Calculate the actual projected data w.r.t. the function \(f(A_1, ..., A_n)\),

\[a_f^{i,r} = \sum_\alpha \bar{\bar{f}}_\alpha a_\alpha^{i,r}\,, \quad f_\alpha = \frac{\mathrm d f}{\mathrm d A_\alpha}\]
Parameters:

f – Function.

Returns:

Projected data \(a_f^{i,r}\) (array).

puwr.gamma(data, f)

Calculates an estimator for the autocorrelation function

\[\begin{split}\bar{\bar{\Gamma}}_F(t) =& \sum_{\alpha\beta} \bar{\bar{f}}_\alpha\,\bar{\bar{f}}_\beta \bar{\bar{\Gamma}}_{\alpha\beta}(t)\,,\\ \bar{\bar{\Gamma}}_{\alpha\beta}(t) =& \frac 1 {N -R t} \sum_{r = 1}^R \sum_{i = 1}^{N_r -t} (a_\alpha^{i,r} - \bar{\bar{a}}_\alpha) (a_\beta^{i+t,r} - \bar{\bar{a}}_\beta)\,,\\ f_\alpha = \frac{\mathrm d f}{\mathrm d A_\alpha}\end{split}\]

where \(f\) is a function, \(i\) labels the measurements, \(r\) the replica, and \(\alpha\) the observables.

Parameters:
  • data – The input data is assumed to be in the format \(\mathtt{data[}\alpha\mathtt{][r][i]} = a_\alpha^{i,r}\) where \(i\) labels the measurements, \(r\) the replica and \(\alpha\) the observables.

  • f – Function \(f\) as above.

puwr.tauint(data, f, full_output=False, plots=False)

Estimate the autocorrelation time of data as presented in [1].

Parameters:
  • data – The input data is assumed to be in the format \(\mathtt{data[}\alpha\mathtt{][r][i]} = a_\alpha^{i,r}\) where \(i\) labels the measurements, \(r\) the replica and \(\alpha\) the observables.

  • f – Function or integer.

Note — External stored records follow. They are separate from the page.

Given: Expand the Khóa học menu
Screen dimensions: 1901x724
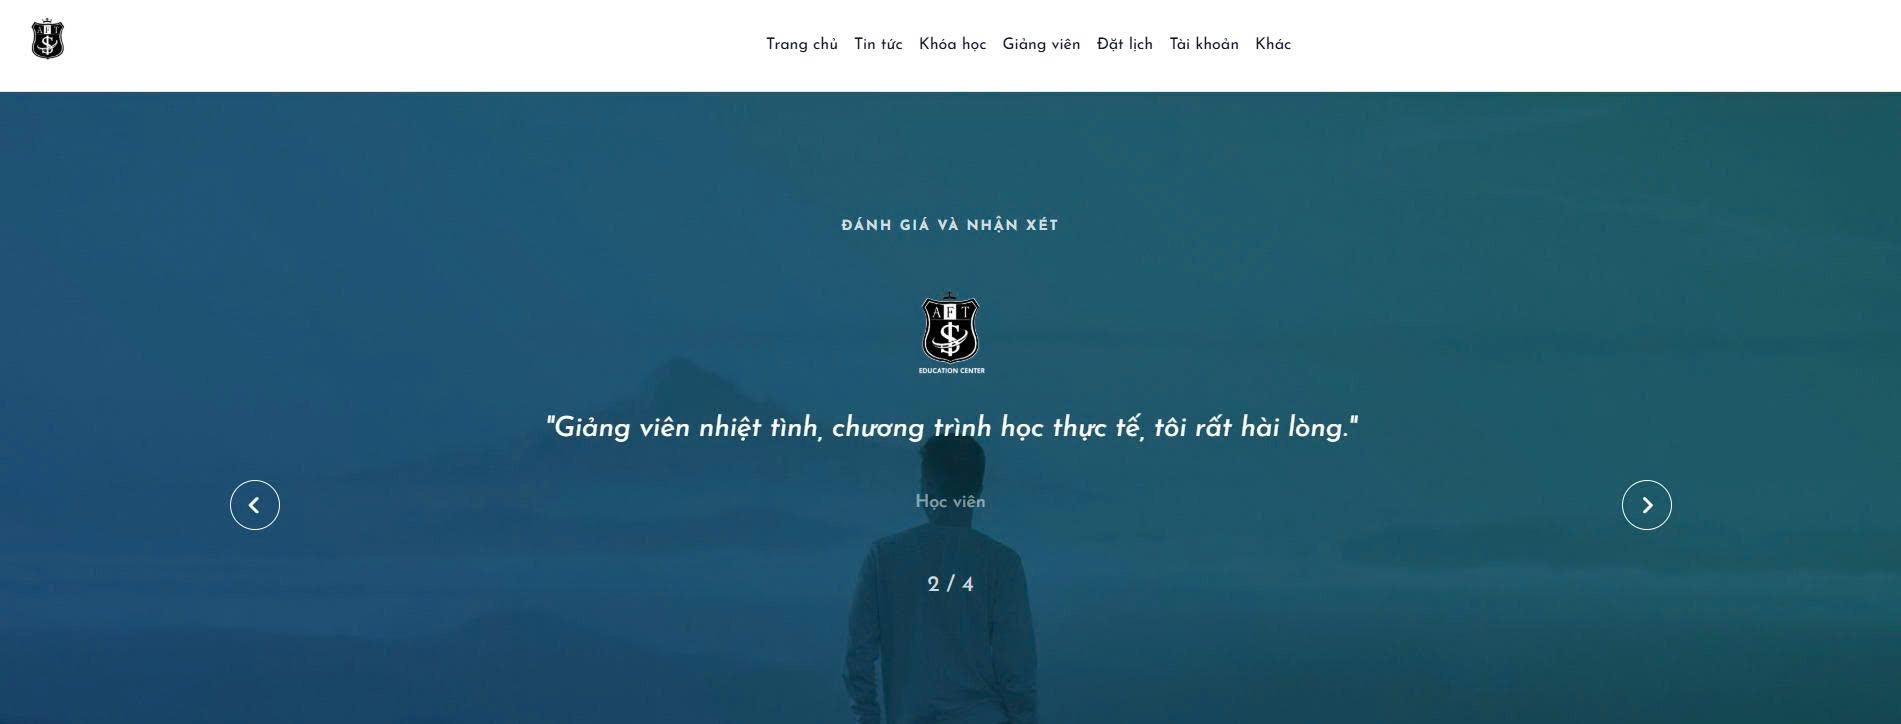Looking at the screenshot, I should click(952, 44).
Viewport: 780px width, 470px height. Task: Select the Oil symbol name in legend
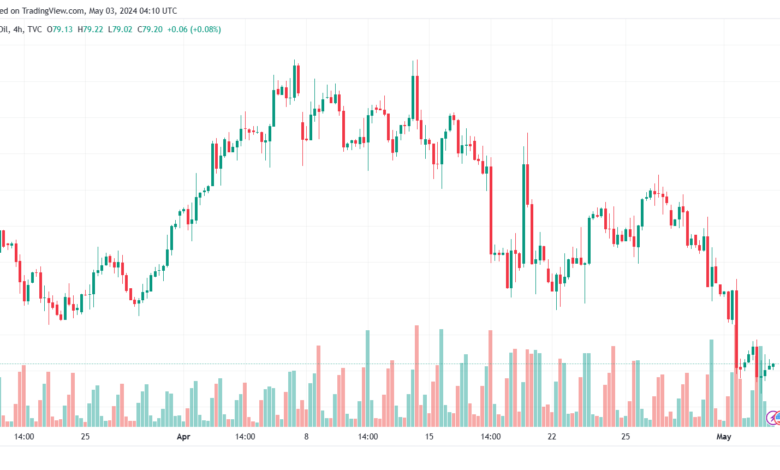coord(4,29)
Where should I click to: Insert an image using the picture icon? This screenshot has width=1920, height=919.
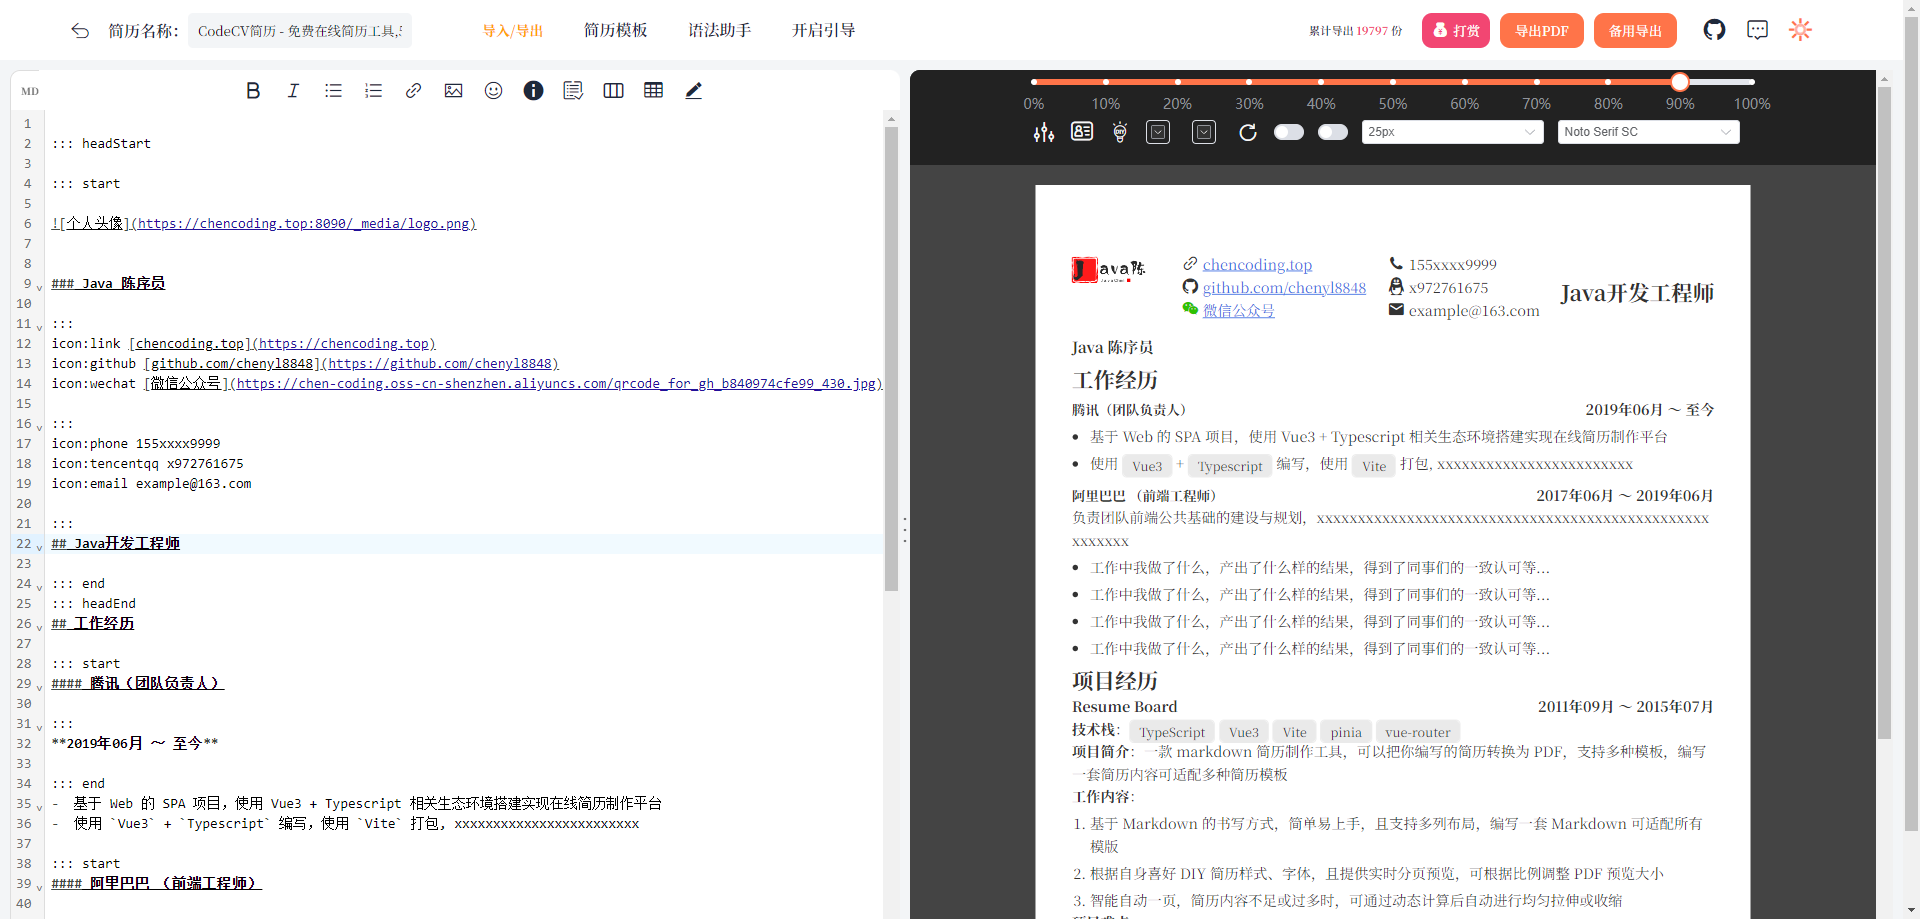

If a function is passed, the autocorrelation time for the secondary observable, defined by the function applied to the input data (with the primary observables in the order they are given in data passed as arguments to f) is calculated. If an integer s passed, the auto-correlation time of data[f] is estimated.

  • full_output – If set to True, the autocorrelation matrix \(\bar{\bar{\Gamma}}\) and the optimal window size \(W\) will be appended to the output.

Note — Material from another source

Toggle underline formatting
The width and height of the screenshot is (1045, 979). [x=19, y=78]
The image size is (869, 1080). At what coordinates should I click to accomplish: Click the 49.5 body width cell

  • plots – If set to True, and if the matplotlib package is installed, plots are produced that depict the autocorrelation matrix and estimated autocorrelation time vs. the window size.

Returns:

A tuple containing the mean, variance, estimated autocorrelation and the estimated error thereof.

puwr.correlated_data(tau=5, n=10000)

Generate correlated data as explained in the appendix of [1]. One draws a sequence of \(n\) normally distributed random numbers \(\eta_i, i = 1,\ldots,n\) with unit variance and vanishing mean. From this one constructs

\[\begin{split}\nu_1 = \eta_1,\quad \nu_{i+1} = \sqrt{1 - a^2} \eta_{i+1} + a \nu_i\,,\\ a = \frac {2 \tau - 1}{2\tau + 1}, \quad \tau \geq \frac 1 2\,,\end{split}\]

where \(\tau\) is the autocorrelation time:

>>> from puwr import correlated_data
>>> correlated_data(2, 10)
[[array([ 1.02833043,  1.08615234,  1.16421776,  1.15975754,
          1.23046603,  1.13941114,  1.1485227 ,  1.13464388,
          1.12461557,  1.15413354])]]
Parameters:
  • tau – Target autocorrelation time.

  • n – Number of data points to generate.

puwr.idf(n)

Project on n-th argument:

idf(n) = lambda *a : a[n]
Parameters:

n – Number of element to project on.